Nombreuses sont les communes rurales qui accusent un énorme retard dans le lancement des projets inscrits.
Cette situation est due au manque d’entreprises réalisatrices. L’exemple nous vient de la commune de M’kira dans la région de Tizi Ghennif. En effet, dans cette municipalité, la réalisation de quotas de logement OPGI, datant de plus de huit ans, est toujours à la traîne. Bien que vingt-six logements aient été lancés, leur concrétisation n’est pas pour demain.
Ce projet serait à l’arrêt car, nous a appris une source locale, le marché aurait été résilié en raison de la lenteur des travaux. Interrogée sur ce problème, notre source nous a informés que ces entreprises manquent généralement de moyens matériels et financiers, si bien qu’elles n’arrivent pas aller jusqu’au bout.
“Si l’argent ne leur est pas rapidement versé, elles coulent”, a expliqué à ce sujet notre source. Actuellement, si le projet de CEM Base 5, accordé à cette commune, a trouvé finalement une entreprise, il n’en est pas de même pour le lycée. Les entrepreneurs qualifiés préfèrent des projets dans les grandes villes où toutes les conditions sont réunies. “Les entrepreneurs font leurs calculs”, nous dira un ex-élu.
“Un camion de sable nous revient presqu’au double pour un chantier à M’kira. Alors que les propriétaires des camions de gros tonnage exigent de nous des prix faramineux uniquement pour le transport des matériaux de construction. Tous ces facteurs nous découragent pour soumissionner pour des projets dans les communes rurales”, nous a expliqué un entrepreneur sous couvert de l’anonymat.

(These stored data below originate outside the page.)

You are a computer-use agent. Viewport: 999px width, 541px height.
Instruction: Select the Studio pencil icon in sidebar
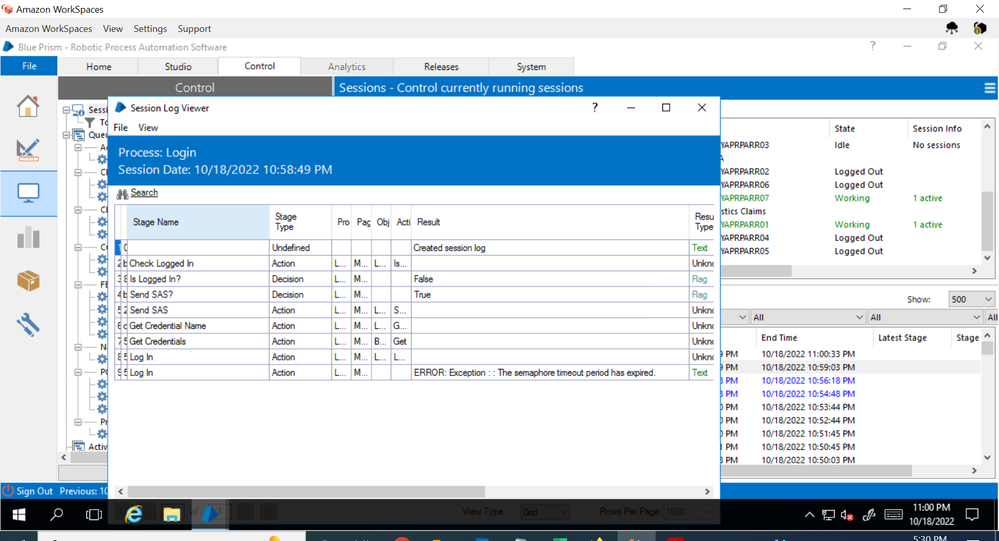tap(28, 150)
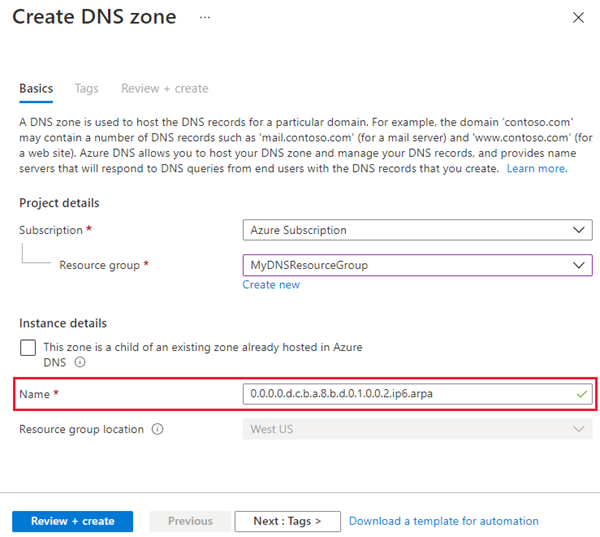
Task: Switch to the Basics tab
Action: tap(36, 88)
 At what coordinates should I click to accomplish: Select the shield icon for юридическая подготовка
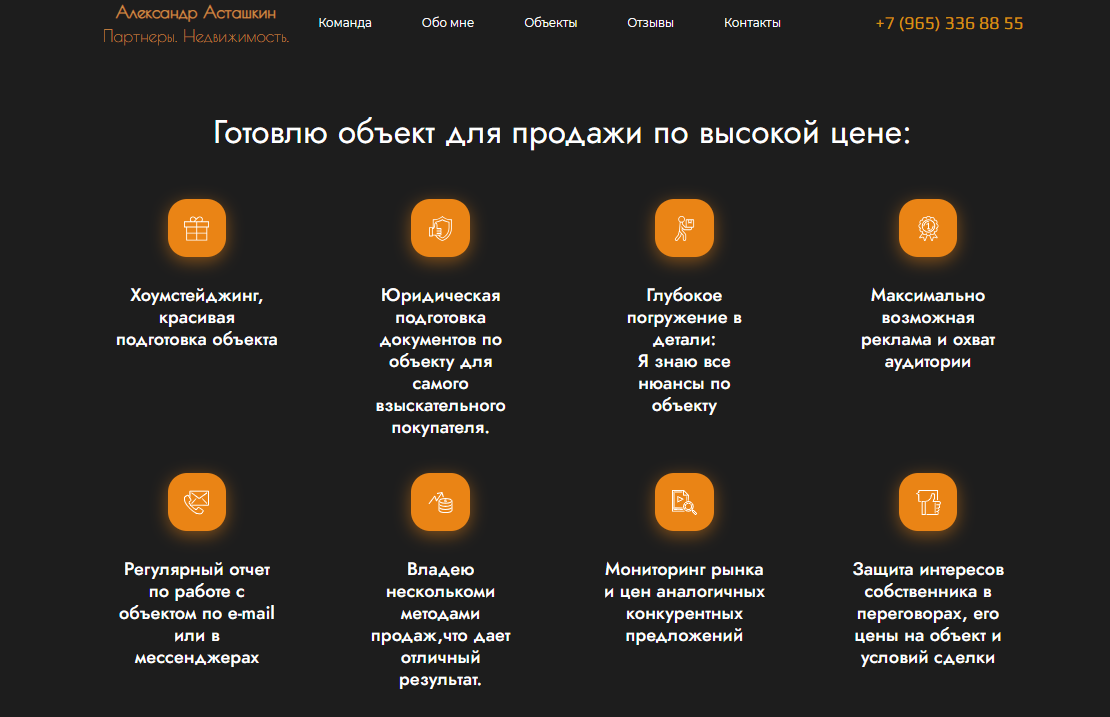(441, 228)
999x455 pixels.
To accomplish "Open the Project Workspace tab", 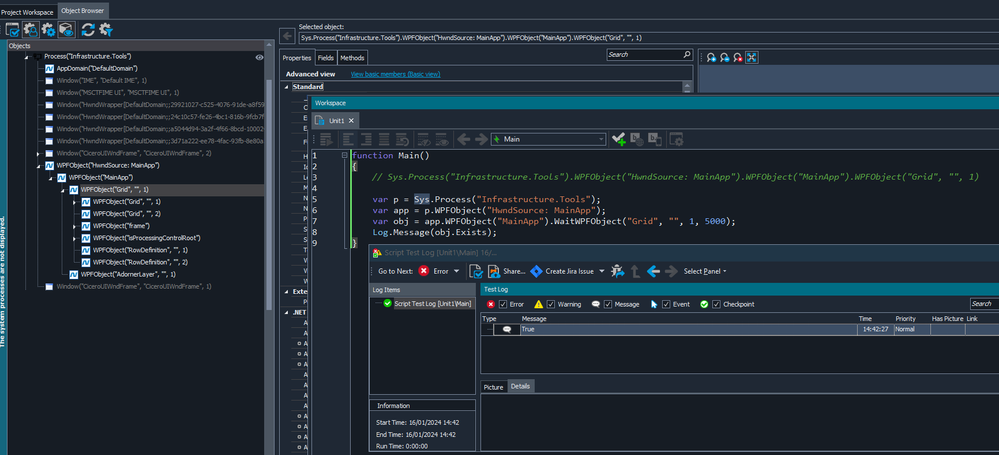I will 28,11.
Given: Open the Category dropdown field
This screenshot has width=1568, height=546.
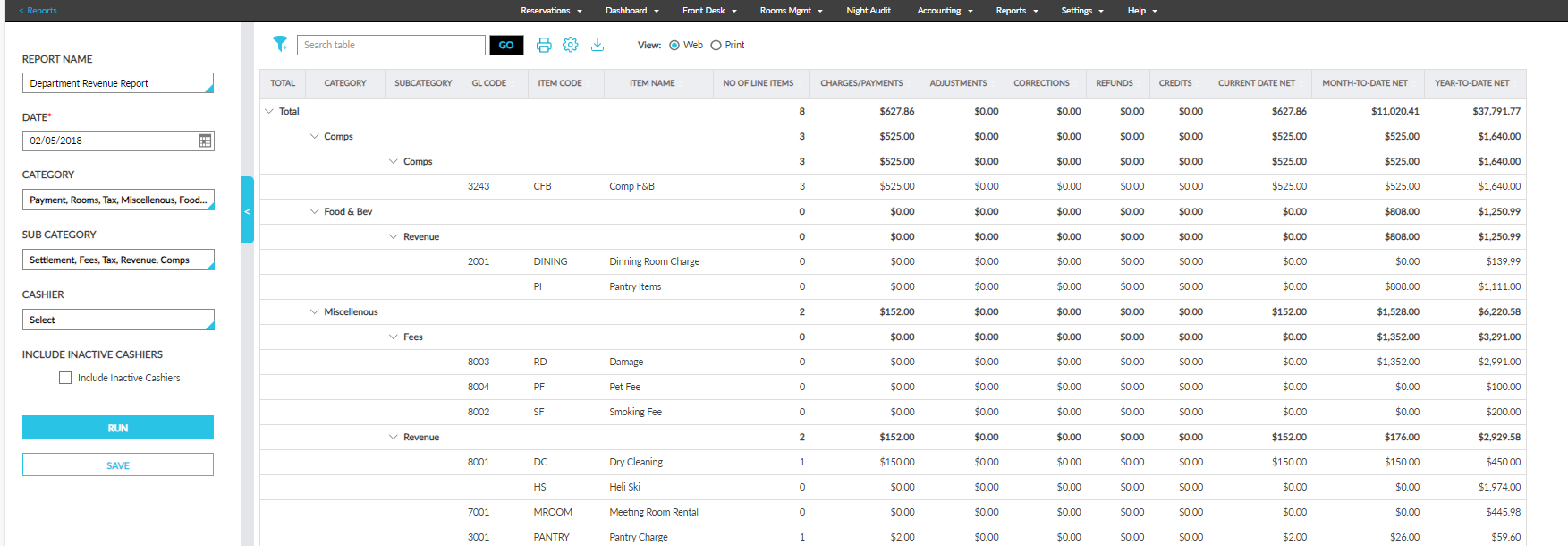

L’autre facteur qui fait peur aux entrepreneurs est indubitablement la situation sécuritaire.
“Nous avons peur pour notre matériel. Alors que nous sommes toujours dans l’œil du cyclone”, a enchaîné la même personne qui a évoqué le cas de l’entrepreneur enlevé à Aït Yahia Moussa qui réalisait le lycée. “Il faudrait peut-être que l’Etat pense à proposer une compensation pour attirer les entrepreneurs vers ces municipalités rurales, par exemple une exonération d’impôts”, tel est l’avis d’un élu.
En définitive, au rythme où vont actuellement les choses, ces projets doivent attendre encore des lustres peut-être même jusqu’à l’épuisement des enveloppes financières qui leur sont initialement allouées.